# MTM Audi S3 with up to 330 HP (also known as "I am in love...")



## ~kInG~ (Jun 8, 2005)

*MTM Audi S3 with up to 330 HP*









_Quote, originally posted by *worldcarfans.com* »_Power between 310 & 330 HP and torque of 400 to 420 Nm
Vmax up to 264 km/h, acceleration 0-100 in 5,1s 
stainless steel exhaust system with metallic catalytic converter, double-flow resonator
variety of brake systems for the best deceleration
sport springs or coilover suspension
Motoren Technik Mayer GmbH from Wettstetten, Germany, laid their hands on the new referee within the sport compact car arena. The Audi S3 creates great competition within its own corporation to Golf GTI and R32 as well the bavarian colleagues BMW with the mighty 130i. Through the mtm-provided components for motor, breaks, exhaust system and suspension, they have distanced themselves even more from their competitors raising the S3 to an uncompromising racer!
Better performance and higher torque
The TFSI-motor borrowed from parent company VW, is really ideal for tuning revisions.
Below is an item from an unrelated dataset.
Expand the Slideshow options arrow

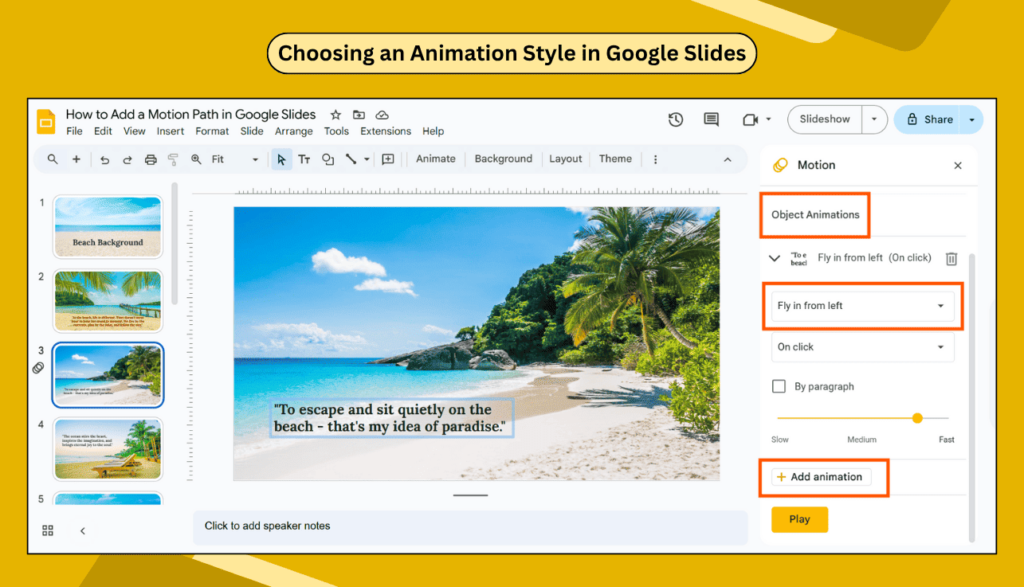pos(874,119)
Directly off the assembly line, the turbo engine of Audi S3 already has an impressive 265 HP. One would imagine this alone is enough. Yet, just experiencing the difference proves a visit to mtm is really worth while. In its first stage, mtm replaces the motor electronics. This procedure alone upgrades power to 310 HP/228 kW as well as torque to 400 Nm (Series: 350 Nm). Whoever selects a mtm resonator and the mtm rear silencer receives an additional 5 HP and 5 Nm. The hottest version receives even more components from mtm to boot. With the mtm front silencer and a front pipe with metallic catalysatic converter, performance increases to a powerful 330 HP and torque of 420 Nm. With this addition, in just 5,1 seconds 0 to 100 km/h is reached and a maximum speed up to 264 km/h obtainable.
Naturally, mtm ensures durability for all its parts. Customers benefit from the extensive experience mtm has gathered for example from the TT bimoto®.
As can be expected, all parts described above for the exhaust system are available seperately for the Audi S3 2.0 TFSI. Either the rear silencer with exhaust flap control alone or together with the complete catalytic converter system. Both tail pipes, each with a diameter of 80 mm, look far more impressive than the series-produced parts. From each excapes a sound that one generally only experiences on the race track.
“Races are won on brakes”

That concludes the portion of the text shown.